(TEXT UNDER STUDY Opens)

If you can't/won't go finer then pull a heavier shot, 1:3.5 or 1:4...the espresso will get weaker but your extraction may rise & get you out of the rut.

Different beans = different grind. There's no 'one size fits all' setting for espresso.


----------



## Mrboots2u (May 10, 2013)

So 15 into 45 is taking how long ....

Can you get to 16 g dose ?

Have we discovered if this grinder is shimmed and at it's finest setting


----------



## mremanxx (Dec 30, 2014)

about 18-20 seconds.

grinder not shimmed.

I am going to try no 1 and see what happens.

could fit 16g but can't see it making a difference, maybe expecting too much. The lowest setting I have had to use so far is 13, this is why I amm surprised at having to go so low. I don't for a minute think the beans are stale but is sourness not an indicator of stale beans?


----------



## Mrboots2u (May 10, 2013)

Get grinder shimmed ASAP it isn't going fine enough


----------



## jeebsy (May 5, 2013)

MWJB said:


> If you can't/won't go finer then pull a heavier shot, 1:3.5 or 1:4...the espresso will get weaker but your extraction may rise & get you out of the rut.
> 
> Different beans = different grind. There's no 'one size fits all' setting for espresso.


I'm going to try a 1:4 later, sure I used to pull them when I first got the ek but they've fallen out of favour

OP, some beans you need to go mega fine, others mega coarse to keep your ratios in normal times. Go as fine as your grinder can


----------



## Mrboots2u (May 10, 2013)

mremanxx said:


> about 18-20 seconds.
> 
> grinder not shimmed.
> 
> ...


Beans wont be stale easy to blame the beans but ( presuming you are using them within a acceptable date from roast and you have stored then ok )

Sourness is a symptom go the shot under extracting = too fast a shot , grind not fine enough , channeling int the puck , too lower temp

Its the man and equipment not the beans ....

Anecdotally The sage grinder needs shimming to be able to deal with anything under dark medium roast.

Get it shimmed

Id the grind down finer , if you can , possibly go to 16 g

Aim for that ratio in a longer time

taste


----------



## mremanxx (Dec 30, 2014)

The Pro model shouldn't need shimmed.

Just ground at no 1, it's finest, coffee crap, 14 sec shot

16g in 32 out.

Just tried the other costa rican bean, 1st shot at no 6 16g in 31 out 22 sec, still slightly sour but can go finer. Maybe I don't like beans from costa rica


----------



## Mrboots2u (May 10, 2013)

Its not grinding fine enough so its needs something. or your shots are channeling so bad ..


----------



## Mrboots2u (May 10, 2013)

A grinder should be able to choke a machine even with a light roasts. Pro or no pro yours doesn't seem able to do that

I can take a light filter roast with my hand grinder and make Turkish grind that chokes a machine with and without pre infusion.

(TEXT UNDER STUDY Closes)

▶ WHAT YOU NEED TO DO:
1. Answer these from the espresso thread:
(a) What two brew ratios does MWJB suggest for someone who can't or won't grind finer?
(b) How long did mremanxx's shot take after grinding at setting no 1?
(c) According to Mrboots2u, what does the Sage grinder need shimming to handle?
2. Translate this sentence from the espresso thread into Spanish: "There's no 'one size fits all' setting for espresso."
You can skip the records; nothing here depends on them.

(DATA UNDER STUDY Opens)

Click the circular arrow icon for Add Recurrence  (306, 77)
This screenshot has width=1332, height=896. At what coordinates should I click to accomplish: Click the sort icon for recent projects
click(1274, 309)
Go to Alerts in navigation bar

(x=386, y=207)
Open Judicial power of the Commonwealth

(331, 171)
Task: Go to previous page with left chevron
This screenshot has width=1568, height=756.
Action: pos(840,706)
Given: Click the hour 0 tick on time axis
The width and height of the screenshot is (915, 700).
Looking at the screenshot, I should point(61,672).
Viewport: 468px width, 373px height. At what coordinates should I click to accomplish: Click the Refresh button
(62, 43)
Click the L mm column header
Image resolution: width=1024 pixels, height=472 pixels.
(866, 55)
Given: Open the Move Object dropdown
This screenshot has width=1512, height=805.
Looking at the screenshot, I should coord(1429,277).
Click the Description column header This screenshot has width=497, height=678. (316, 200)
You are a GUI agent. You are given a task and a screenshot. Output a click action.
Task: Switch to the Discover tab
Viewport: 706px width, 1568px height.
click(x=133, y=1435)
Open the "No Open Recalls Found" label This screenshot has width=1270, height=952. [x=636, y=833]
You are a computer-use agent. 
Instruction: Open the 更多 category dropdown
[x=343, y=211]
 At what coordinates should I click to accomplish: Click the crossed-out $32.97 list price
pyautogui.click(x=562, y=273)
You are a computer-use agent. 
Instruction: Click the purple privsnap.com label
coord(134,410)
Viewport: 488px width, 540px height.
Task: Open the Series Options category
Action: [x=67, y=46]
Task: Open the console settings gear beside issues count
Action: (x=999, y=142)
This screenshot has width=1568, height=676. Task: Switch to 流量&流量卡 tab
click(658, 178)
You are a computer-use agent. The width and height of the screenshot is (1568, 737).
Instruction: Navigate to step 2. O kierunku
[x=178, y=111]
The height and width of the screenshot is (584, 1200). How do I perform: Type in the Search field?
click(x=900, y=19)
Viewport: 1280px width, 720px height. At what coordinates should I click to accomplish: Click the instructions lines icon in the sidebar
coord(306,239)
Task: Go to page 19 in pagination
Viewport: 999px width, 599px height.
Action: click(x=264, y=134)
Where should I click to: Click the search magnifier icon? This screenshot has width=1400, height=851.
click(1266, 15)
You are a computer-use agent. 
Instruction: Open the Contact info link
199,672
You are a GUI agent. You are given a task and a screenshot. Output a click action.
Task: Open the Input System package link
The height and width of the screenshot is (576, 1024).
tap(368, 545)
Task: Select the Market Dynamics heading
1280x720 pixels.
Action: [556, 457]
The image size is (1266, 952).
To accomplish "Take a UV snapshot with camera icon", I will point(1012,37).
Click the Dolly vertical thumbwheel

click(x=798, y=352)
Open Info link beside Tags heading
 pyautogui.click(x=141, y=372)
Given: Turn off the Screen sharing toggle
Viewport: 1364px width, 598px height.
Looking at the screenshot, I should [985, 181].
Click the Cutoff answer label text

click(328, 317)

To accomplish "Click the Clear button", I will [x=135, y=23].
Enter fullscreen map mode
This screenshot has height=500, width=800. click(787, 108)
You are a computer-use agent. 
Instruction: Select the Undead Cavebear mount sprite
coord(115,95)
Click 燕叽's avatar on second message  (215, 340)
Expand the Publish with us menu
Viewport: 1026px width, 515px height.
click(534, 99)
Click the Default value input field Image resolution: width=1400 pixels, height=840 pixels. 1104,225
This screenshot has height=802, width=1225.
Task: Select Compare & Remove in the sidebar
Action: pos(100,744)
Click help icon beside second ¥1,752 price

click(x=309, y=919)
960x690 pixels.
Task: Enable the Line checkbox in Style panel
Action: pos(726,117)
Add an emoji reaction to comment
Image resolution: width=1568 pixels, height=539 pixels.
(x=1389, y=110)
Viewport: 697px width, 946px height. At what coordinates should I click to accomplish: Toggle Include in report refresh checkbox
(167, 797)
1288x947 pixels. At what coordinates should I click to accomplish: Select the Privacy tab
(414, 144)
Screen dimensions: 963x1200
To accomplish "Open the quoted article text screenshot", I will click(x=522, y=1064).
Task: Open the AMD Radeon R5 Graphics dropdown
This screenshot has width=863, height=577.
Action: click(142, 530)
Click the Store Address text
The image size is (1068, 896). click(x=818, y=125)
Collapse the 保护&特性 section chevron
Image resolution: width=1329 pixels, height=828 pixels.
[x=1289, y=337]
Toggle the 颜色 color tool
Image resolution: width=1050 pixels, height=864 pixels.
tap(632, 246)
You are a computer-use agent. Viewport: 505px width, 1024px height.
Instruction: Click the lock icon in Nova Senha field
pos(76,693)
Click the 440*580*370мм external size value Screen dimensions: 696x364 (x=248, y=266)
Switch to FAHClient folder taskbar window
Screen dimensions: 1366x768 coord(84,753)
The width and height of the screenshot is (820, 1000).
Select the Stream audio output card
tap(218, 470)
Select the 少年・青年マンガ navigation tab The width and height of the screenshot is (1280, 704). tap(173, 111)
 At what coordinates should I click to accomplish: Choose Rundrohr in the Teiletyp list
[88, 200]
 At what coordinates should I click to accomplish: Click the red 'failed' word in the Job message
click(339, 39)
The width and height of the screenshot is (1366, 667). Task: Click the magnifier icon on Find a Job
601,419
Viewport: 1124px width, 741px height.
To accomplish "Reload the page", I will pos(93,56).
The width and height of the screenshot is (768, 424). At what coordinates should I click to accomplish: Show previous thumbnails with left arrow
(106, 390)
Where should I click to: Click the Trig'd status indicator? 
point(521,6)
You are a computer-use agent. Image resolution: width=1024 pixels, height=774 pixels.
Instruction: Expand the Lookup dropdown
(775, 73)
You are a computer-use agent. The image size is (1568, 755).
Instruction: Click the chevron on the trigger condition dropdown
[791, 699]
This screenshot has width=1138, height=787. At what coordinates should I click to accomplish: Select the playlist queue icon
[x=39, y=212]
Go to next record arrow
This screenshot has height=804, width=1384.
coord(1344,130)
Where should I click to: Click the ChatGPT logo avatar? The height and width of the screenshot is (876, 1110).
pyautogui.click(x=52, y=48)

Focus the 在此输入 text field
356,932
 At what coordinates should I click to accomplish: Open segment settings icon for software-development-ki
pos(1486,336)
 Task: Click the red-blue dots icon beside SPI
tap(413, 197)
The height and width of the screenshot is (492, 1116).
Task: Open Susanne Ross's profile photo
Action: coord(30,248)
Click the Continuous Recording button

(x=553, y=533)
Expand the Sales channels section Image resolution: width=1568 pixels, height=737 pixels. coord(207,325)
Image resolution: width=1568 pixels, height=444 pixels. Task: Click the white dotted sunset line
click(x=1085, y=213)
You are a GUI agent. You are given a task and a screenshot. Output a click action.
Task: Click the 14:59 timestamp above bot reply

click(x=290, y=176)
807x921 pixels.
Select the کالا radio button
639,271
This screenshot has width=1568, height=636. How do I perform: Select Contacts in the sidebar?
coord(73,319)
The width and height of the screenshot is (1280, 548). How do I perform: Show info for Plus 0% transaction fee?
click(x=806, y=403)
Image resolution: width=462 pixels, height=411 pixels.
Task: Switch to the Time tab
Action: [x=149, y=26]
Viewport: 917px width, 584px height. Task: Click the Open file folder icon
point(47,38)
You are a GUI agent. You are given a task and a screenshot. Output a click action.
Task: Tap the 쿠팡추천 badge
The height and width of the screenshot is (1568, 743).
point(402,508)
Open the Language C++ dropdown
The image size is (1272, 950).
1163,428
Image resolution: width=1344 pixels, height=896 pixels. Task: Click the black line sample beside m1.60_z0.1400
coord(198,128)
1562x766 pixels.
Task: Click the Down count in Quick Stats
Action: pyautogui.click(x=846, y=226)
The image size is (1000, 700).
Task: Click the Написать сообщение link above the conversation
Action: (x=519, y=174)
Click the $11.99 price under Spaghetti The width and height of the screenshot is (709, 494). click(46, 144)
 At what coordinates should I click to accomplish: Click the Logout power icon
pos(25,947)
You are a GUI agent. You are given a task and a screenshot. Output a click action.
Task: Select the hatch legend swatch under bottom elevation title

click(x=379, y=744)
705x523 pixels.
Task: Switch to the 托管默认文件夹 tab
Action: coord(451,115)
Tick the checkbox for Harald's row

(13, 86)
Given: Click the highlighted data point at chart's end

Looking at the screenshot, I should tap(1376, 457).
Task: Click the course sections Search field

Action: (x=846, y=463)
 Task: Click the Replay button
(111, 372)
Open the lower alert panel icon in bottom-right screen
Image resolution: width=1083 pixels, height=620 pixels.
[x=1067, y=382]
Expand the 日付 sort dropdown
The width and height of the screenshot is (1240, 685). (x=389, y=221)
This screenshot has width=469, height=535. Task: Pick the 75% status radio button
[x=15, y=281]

(DATA UNDER STUDY Closes)

▶ ANSWERS IN ORDER:
1.
(a) 1:3.5 or 1:4.
(b) 14 seconds.
(c) Anything under dark medium roast.

2. No hay un ajuste "único para todos" en el espresso.